Task instructions:
The lines from the one holding "Tap the avatar next to 但是久而久之 message" through the end of the records below are to be written out exactly, and nothing else; pictures are to be left out.

Stored data
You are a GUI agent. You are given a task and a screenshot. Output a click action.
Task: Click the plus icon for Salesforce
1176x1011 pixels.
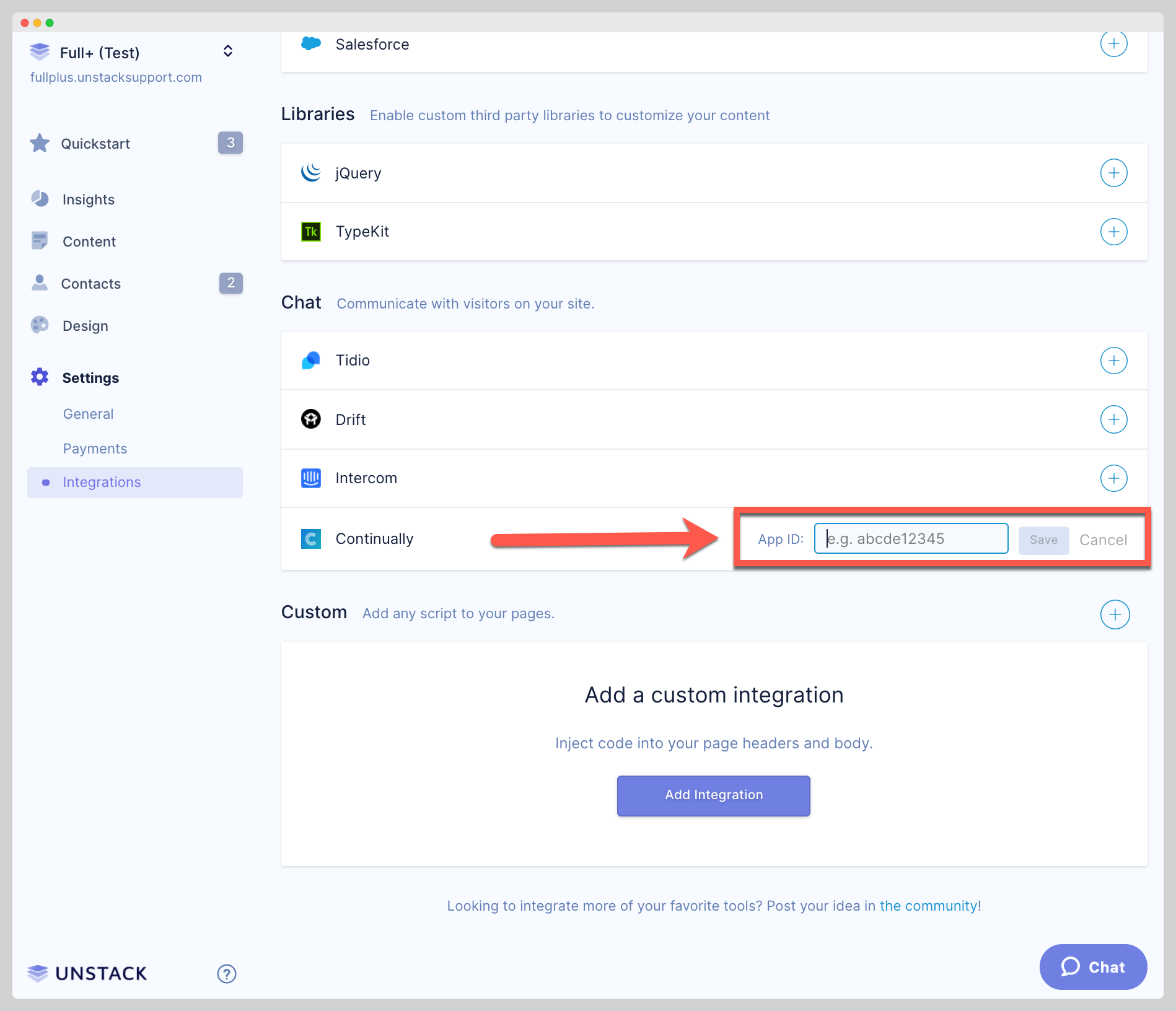click(1113, 44)
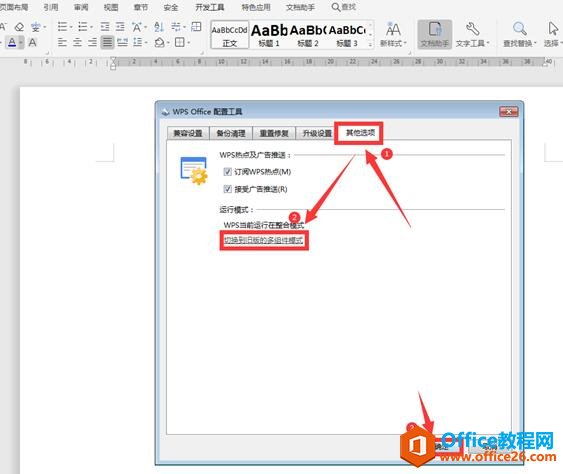
Task: Click the clear formatting eraser icon
Action: [x=20, y=27]
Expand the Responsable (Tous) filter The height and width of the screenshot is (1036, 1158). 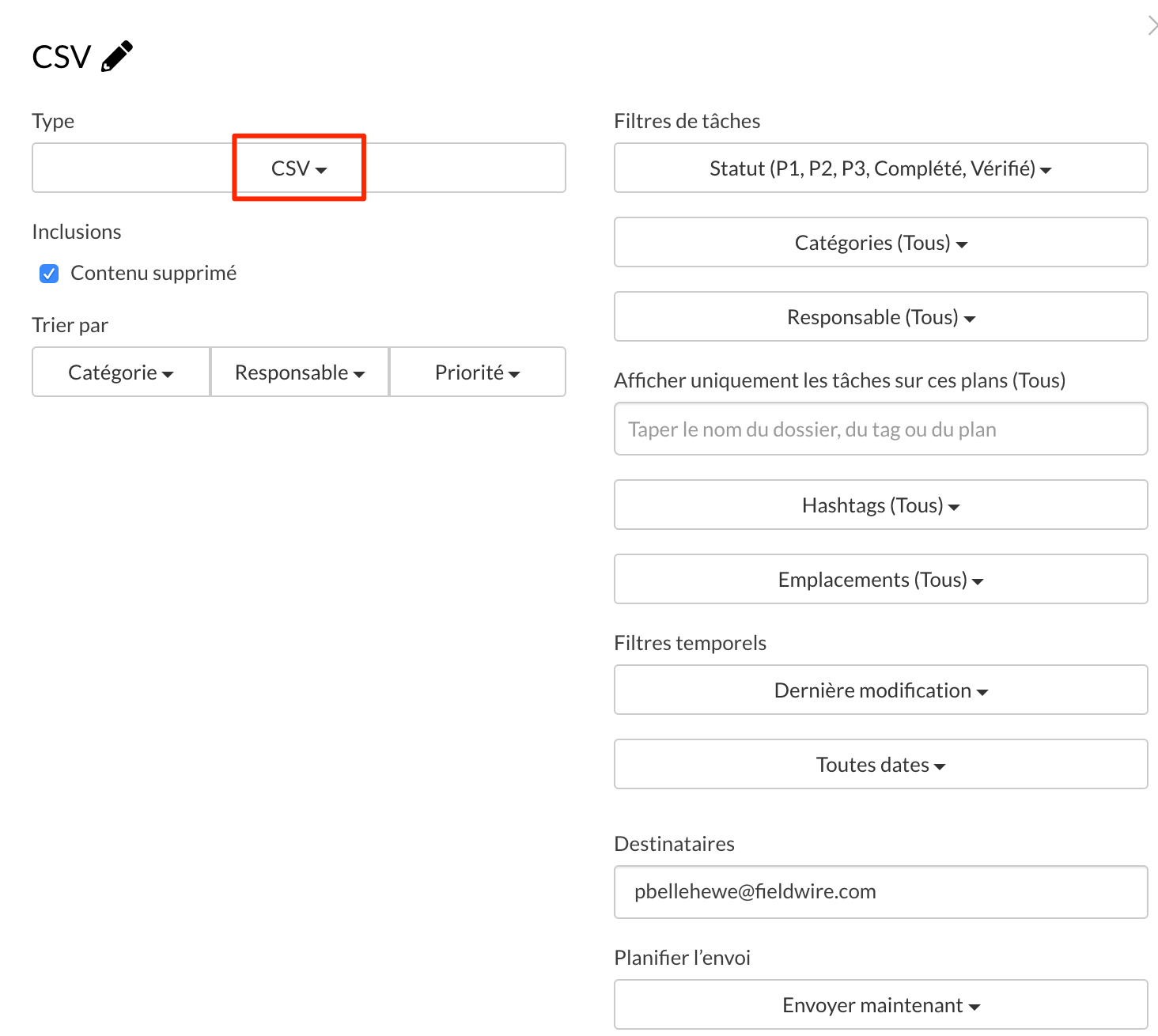[x=881, y=316]
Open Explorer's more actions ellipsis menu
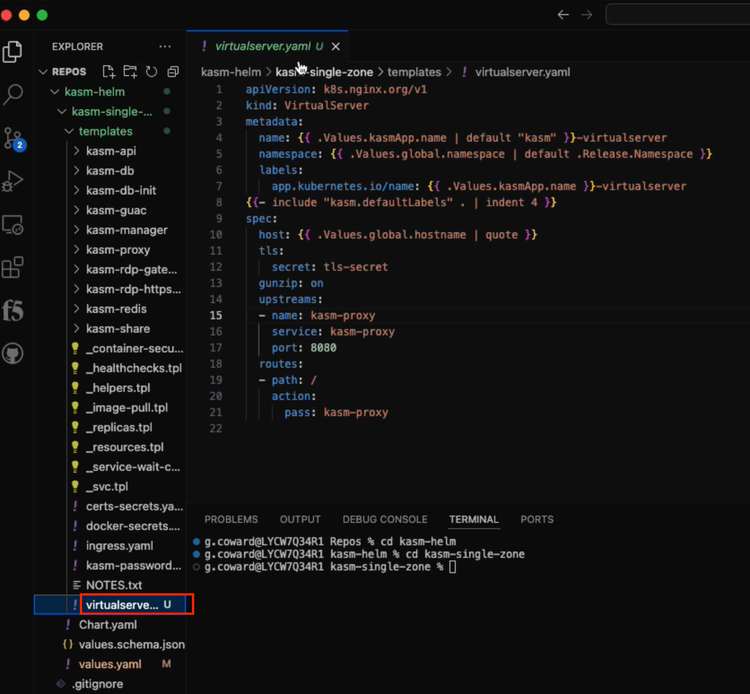750x694 pixels. (x=165, y=46)
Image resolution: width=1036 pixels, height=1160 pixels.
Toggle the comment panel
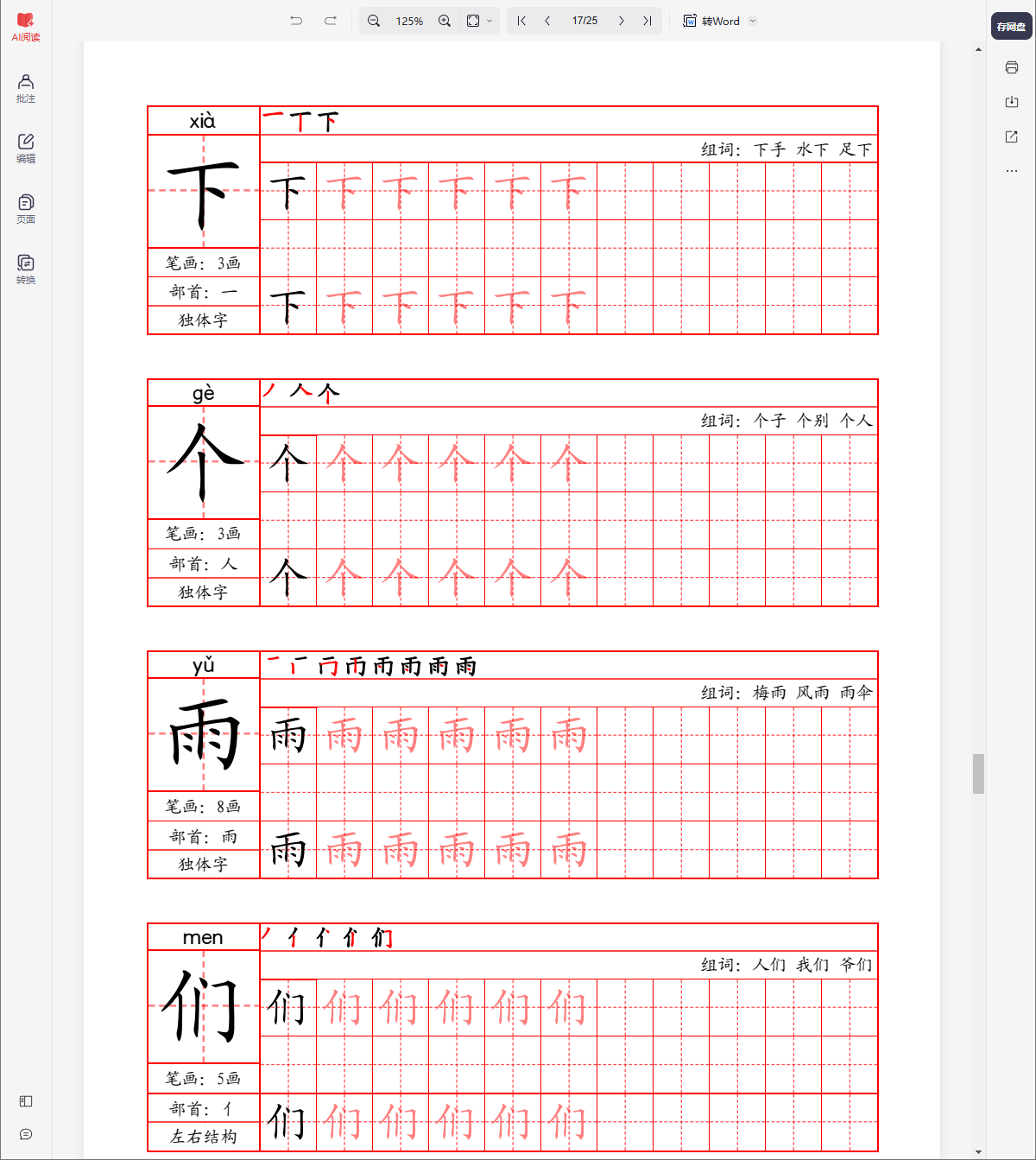(x=25, y=1135)

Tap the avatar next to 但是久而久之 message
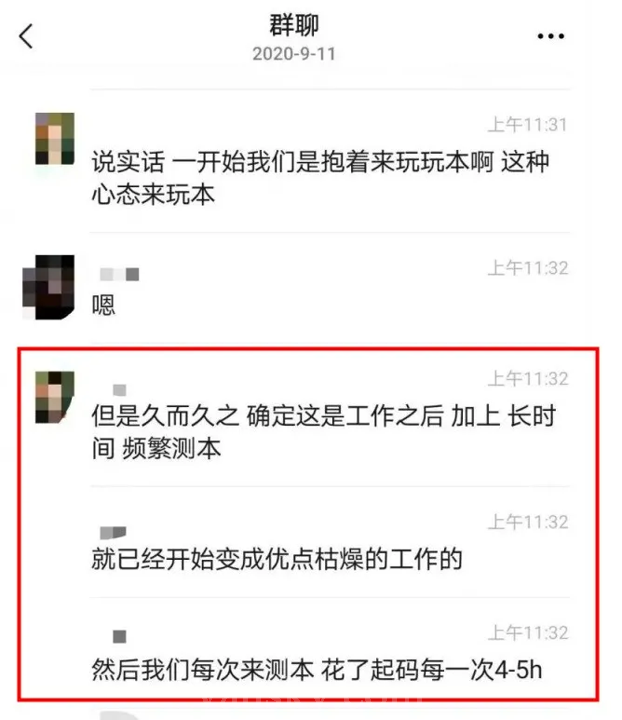(x=55, y=397)
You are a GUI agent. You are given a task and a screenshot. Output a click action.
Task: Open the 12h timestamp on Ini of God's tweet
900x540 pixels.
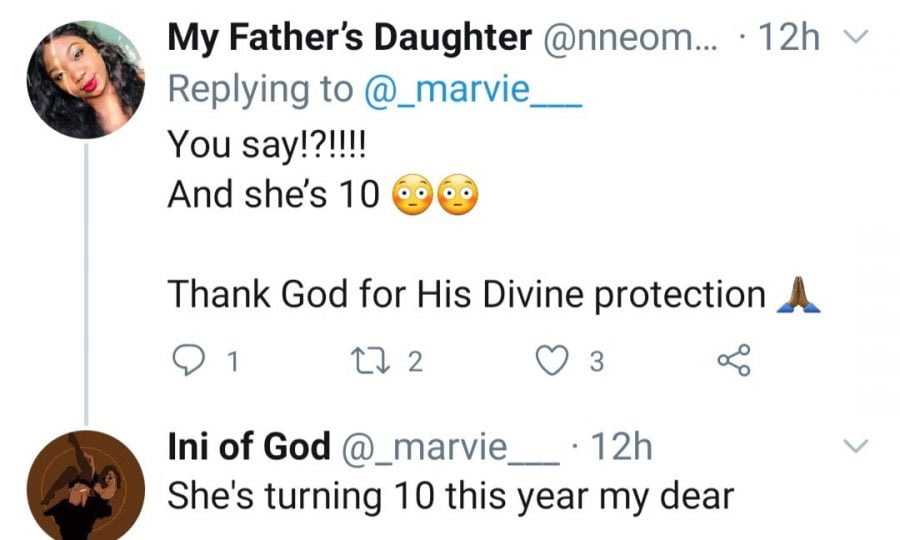(x=622, y=447)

Solution:
Tap the avatar next to 但是久而久之 message
(x=55, y=397)
You are a GUI agent. You are given a task and a screenshot. Output a click action.
Task: Open the 12h timestamp on Ini of God's tweet
900x540 pixels.
(x=622, y=447)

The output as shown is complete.